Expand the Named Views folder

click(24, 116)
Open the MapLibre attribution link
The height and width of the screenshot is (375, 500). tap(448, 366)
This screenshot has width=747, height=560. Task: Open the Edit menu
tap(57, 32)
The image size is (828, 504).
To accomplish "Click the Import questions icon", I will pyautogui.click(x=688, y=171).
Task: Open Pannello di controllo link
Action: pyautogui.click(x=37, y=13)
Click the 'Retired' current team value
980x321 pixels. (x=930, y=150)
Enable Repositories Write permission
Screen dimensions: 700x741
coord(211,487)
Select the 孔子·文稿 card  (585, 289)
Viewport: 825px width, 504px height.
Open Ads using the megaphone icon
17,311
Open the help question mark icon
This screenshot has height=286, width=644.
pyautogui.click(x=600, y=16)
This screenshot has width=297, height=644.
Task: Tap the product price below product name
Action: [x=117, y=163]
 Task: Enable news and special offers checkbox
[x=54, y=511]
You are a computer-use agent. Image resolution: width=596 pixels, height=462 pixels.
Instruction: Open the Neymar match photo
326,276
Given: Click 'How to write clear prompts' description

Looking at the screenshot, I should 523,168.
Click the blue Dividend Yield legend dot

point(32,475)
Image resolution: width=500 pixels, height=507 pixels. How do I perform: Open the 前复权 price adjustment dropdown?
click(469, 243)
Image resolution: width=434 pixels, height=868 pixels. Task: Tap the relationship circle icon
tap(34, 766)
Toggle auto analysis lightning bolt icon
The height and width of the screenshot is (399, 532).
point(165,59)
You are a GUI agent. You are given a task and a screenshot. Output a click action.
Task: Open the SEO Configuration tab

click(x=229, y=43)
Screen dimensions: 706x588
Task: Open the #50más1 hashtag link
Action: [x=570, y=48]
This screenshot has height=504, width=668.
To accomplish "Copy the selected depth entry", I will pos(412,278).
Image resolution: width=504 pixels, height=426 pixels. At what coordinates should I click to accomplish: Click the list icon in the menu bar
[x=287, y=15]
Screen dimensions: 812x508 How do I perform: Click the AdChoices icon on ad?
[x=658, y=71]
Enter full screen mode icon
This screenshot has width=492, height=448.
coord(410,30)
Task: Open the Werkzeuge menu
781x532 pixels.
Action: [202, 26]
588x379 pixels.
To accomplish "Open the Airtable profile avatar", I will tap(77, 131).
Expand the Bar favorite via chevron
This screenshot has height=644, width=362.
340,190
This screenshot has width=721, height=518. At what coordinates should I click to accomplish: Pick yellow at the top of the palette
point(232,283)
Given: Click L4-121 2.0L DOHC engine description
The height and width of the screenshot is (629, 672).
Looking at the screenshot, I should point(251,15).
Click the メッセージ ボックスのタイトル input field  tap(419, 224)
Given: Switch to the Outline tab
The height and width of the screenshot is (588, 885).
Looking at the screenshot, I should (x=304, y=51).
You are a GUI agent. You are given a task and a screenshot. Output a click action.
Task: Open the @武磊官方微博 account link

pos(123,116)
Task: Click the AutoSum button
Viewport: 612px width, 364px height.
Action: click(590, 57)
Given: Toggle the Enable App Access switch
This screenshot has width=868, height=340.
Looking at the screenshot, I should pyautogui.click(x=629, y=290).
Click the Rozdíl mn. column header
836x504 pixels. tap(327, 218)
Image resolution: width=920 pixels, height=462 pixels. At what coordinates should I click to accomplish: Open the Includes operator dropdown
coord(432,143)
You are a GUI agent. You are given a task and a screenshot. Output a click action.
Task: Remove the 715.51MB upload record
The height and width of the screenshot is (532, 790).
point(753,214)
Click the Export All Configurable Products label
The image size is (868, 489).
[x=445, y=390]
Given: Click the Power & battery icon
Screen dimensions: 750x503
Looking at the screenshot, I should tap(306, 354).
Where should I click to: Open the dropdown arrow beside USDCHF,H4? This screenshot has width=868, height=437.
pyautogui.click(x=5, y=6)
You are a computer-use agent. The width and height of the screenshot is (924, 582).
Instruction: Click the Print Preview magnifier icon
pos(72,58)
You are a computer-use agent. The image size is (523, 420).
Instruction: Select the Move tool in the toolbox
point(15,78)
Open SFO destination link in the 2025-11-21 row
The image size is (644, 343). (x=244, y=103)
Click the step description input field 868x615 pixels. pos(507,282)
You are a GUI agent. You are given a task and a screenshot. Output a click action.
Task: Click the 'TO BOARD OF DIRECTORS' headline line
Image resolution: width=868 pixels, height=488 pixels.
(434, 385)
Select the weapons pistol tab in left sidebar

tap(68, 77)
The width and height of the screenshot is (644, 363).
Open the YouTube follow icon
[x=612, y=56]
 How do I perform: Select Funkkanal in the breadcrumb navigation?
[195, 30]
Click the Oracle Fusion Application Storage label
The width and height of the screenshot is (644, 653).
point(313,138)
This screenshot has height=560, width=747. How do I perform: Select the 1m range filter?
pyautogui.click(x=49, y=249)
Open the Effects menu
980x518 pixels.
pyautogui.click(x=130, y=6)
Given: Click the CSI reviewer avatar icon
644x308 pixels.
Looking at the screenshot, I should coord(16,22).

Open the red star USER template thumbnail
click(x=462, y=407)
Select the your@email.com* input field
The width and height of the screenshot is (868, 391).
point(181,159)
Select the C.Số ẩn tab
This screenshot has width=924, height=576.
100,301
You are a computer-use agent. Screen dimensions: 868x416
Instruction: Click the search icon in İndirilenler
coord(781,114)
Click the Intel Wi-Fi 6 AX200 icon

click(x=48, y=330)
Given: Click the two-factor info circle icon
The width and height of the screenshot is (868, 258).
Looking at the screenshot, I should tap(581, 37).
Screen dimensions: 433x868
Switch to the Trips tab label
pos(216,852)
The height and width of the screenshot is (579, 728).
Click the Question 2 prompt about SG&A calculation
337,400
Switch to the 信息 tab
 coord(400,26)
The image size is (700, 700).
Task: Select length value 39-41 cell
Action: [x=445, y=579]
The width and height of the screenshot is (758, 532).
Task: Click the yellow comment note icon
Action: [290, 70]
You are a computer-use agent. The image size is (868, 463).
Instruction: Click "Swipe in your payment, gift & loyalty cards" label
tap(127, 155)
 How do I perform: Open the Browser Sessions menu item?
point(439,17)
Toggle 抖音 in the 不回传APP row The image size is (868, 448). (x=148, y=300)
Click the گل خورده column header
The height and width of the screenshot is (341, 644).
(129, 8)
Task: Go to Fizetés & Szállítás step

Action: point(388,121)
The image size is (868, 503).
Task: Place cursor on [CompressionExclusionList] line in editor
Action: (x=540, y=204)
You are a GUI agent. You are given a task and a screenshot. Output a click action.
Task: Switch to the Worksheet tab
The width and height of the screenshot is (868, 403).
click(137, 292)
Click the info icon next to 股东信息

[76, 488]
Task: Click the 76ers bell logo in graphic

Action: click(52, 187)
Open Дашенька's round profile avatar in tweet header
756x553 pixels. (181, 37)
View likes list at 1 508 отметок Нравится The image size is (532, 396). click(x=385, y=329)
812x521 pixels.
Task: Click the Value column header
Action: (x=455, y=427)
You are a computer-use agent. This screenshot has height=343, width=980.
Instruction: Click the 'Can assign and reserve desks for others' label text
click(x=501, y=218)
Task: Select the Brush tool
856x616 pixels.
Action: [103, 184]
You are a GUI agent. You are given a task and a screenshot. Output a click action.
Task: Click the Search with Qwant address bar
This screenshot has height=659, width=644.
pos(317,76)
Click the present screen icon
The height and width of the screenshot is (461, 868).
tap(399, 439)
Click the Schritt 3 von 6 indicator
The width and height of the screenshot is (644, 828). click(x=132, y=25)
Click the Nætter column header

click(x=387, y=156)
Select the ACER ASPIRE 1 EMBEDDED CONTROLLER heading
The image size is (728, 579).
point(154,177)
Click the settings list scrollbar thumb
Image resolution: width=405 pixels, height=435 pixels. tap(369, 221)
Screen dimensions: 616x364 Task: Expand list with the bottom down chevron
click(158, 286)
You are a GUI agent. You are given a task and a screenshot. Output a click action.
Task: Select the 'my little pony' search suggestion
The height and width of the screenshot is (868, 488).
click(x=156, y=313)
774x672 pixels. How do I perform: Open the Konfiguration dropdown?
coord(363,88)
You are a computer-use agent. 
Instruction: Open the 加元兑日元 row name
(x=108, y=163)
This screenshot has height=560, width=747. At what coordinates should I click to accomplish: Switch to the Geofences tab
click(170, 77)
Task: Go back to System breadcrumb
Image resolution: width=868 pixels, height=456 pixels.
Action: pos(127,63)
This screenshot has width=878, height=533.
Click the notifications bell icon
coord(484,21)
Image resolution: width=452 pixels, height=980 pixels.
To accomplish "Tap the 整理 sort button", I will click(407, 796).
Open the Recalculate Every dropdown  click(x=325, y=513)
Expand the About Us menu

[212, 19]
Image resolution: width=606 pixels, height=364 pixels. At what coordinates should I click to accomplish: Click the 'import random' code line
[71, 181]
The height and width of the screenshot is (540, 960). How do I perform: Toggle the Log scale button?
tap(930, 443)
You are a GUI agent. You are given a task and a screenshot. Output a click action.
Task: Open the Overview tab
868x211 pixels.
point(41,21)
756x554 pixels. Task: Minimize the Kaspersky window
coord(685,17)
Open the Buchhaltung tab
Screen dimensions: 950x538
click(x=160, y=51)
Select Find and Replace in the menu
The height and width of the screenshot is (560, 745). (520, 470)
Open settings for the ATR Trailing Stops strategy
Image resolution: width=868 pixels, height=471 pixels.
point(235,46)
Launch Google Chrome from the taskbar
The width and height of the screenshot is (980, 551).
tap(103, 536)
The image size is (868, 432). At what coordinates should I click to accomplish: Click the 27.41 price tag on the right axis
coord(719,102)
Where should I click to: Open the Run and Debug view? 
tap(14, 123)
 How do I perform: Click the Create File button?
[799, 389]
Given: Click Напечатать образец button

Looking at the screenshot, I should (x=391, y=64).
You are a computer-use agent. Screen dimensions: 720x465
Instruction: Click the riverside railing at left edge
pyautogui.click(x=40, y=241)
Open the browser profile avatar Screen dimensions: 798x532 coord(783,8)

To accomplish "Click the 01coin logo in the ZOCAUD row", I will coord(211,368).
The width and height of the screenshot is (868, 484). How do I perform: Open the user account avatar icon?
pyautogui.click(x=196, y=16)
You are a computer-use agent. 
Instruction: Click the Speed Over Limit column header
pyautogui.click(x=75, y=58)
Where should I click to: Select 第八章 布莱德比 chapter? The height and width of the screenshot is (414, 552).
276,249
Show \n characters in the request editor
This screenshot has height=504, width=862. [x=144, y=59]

- - -

### EXERCISE
Print exactly the stretch of lines beginning with the one that holds "Task: Open the Overview tab" and ending at the last line above.

### RESULT OF THIS EXERCISE
Task: Open the Overview tab
868x211 pixels.
point(41,21)
756x554 pixels. Task: Minimize the Kaspersky window
coord(685,17)
Open the Buchhaltung tab
Screen dimensions: 950x538
click(x=160, y=51)
Select Find and Replace in the menu
The height and width of the screenshot is (560, 745). (520, 470)
Open settings for the ATR Trailing Stops strategy
Image resolution: width=868 pixels, height=471 pixels.
point(235,46)
Launch Google Chrome from the taskbar
The width and height of the screenshot is (980, 551).
tap(103, 536)
The image size is (868, 432). At what coordinates should I click to accomplish: Click the 27.41 price tag on the right axis
coord(719,102)
Where should I click to: Open the Run and Debug view? 
tap(14, 123)
 How do I perform: Click the Create File button?
[799, 389]
Given: Click Напечатать образец button

Looking at the screenshot, I should (x=391, y=64).
You are a computer-use agent. Screen dimensions: 720x465
Instruction: Click the riverside railing at left edge
pyautogui.click(x=40, y=241)
Open the browser profile avatar Screen dimensions: 798x532 coord(783,8)

To accomplish "Click the 01coin logo in the ZOCAUD row", I will coord(211,368).
The width and height of the screenshot is (868, 484). How do I perform: Open the user account avatar icon?
pyautogui.click(x=196, y=16)
You are a computer-use agent. 
Instruction: Click the Speed Over Limit column header
pyautogui.click(x=75, y=58)
Where should I click to: Select 第八章 布莱德比 chapter? The height and width of the screenshot is (414, 552).
276,249
Show \n characters in the request editor
This screenshot has height=504, width=862. [x=144, y=59]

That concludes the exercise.